In 1948, MacNeish returned for a field season that included the excavation of three cave sites in the Sierra de Tamaulipas. The caves housed a surprising amount of very well preserved botanical remains. During the closing moment of the excavation in Tamaulipas, the crew had all but closed up shop and shipped off their specimens and equipment when three small maize (corn) cobs were recovered from La Perra cave. The excavations in Tamaulipas pushed the age of maize cultivation back to 2,500 BC. The discovery of what was then the earliest evidence of domestication in the Americas would shape the direction of MacNeish’s archaeological research.

Pre Nal-Tel maize fragment from La Perra Cave, Sierra de Tamaulipas.

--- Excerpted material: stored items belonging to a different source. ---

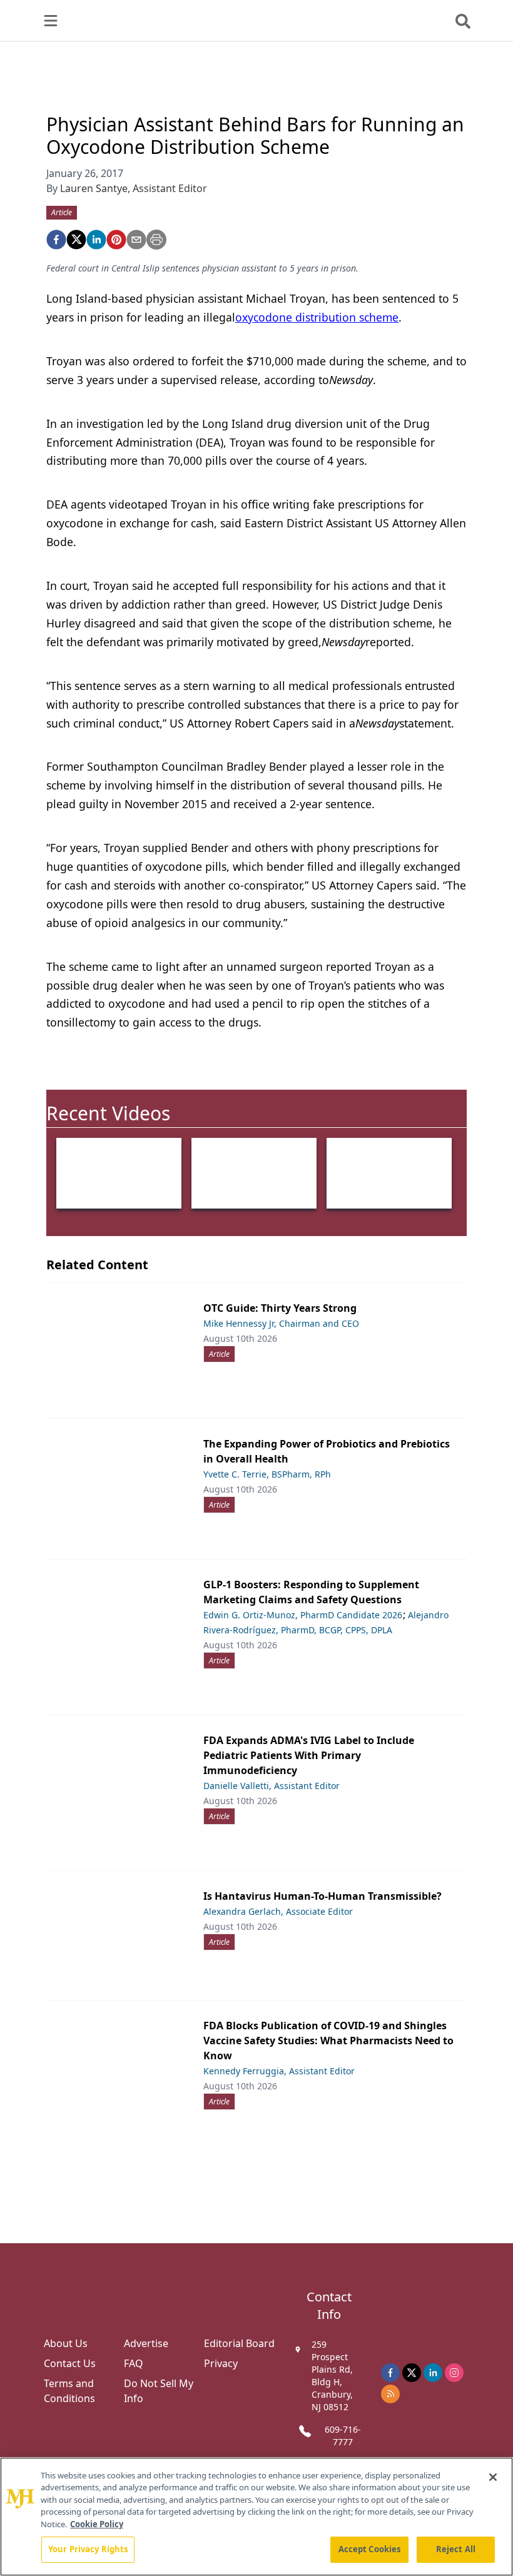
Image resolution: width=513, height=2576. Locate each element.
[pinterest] (116, 240)
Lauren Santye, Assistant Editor (133, 188)
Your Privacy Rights (88, 2549)
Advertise (146, 2343)
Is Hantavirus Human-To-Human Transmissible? (322, 1896)
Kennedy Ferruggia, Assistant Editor (279, 2071)
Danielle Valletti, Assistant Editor (271, 1786)
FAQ (133, 2363)
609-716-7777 (343, 2435)
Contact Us (70, 2363)
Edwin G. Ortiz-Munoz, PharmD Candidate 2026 (302, 1615)
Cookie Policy (96, 2524)
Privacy (221, 2363)
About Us (66, 2343)
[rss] (390, 2394)
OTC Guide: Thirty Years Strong (280, 1308)
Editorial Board (239, 2343)
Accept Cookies (369, 2549)
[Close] (493, 2477)
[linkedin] (96, 240)
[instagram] (454, 2372)
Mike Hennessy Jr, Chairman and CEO (281, 1323)
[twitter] (76, 240)
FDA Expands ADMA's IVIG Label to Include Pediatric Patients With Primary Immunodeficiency (308, 1755)
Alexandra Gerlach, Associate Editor (278, 1911)
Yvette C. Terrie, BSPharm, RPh (267, 1474)
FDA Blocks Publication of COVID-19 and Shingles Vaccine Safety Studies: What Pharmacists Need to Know (328, 2040)
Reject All (455, 2549)
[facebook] (56, 240)
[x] (411, 2372)
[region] (256, 2516)
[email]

A little over a decade later, spurred by colleagues in botany, MacNeish would search farther south for earlier evidence of maize cultivation. In 1961, after years of survey in Central America and southern Mexico, MacNeish found promising dry caves in the Tehuacán valley of Mexico. There he led a multidisciplinary team in the excavation of six cave sites. Among the many discoveries were maize remains recovered from layers dating to 4,700 BC. Tehuacán was theorized as the ancient seat of maize domestication.

Radiocarbon dating techniques utilized by MacNeish in Tamaulipas and Tehuacán required large amounts of carbon, frequently charcoal, that would be destroyed during the dating process. The resulting age was then assigned to artifacts (corn, stone tools, bone, etc.) that were found in the same layer as the charcoal. Developments in radiocarbon made in the 1980s meant that much smaller samples were required, reducing the chance that sampled artifacts would be completely destroyed. When this direct method was applied to maize from Tehuacán and squash from Tamaulipas, the results were up to 2,500 years younger than previously thought.

MacNeish’s comments in the margins of Bruce Smith’s 1995 book The Emergence of Agriculture.

The revisions resulted in prickly disputes about the age of domestication in the Americas. Eventually the dust up resulting from the new dating technique settled, due in part to new dates obtained from squash seeds that rooted domestication to an earlier date of 8,000 BC in Mexico.

MacNeish remained resolute that the dates he derived were accurate up until he passed in 2001. In 2012, Archaeologists returned to the cave sites in the Tehuacán Valley in search of maize remains. The team recovered new maize samples that corroborated the younger age for Tehuacán maize.

Recent research within the fields of microbiology and DNA have focused on the teosinte plant and the Balsas River as the probable ancestor and location for earliest cultivation of maize. Analysis of the DNA suggests that the plant was cultivated as early as 7,000 BC.

The fact that MacNeish did not locate the cradle of corn, shouldn’t take anything away from the massive effort he and his colleagues undertook during their search. As for the Tamaulipas maize, MacNeish himself credits his project in Tamaulipas for planting the seeds that would develop into the multidisciplinary approach he would adopt for much of his subsequent career.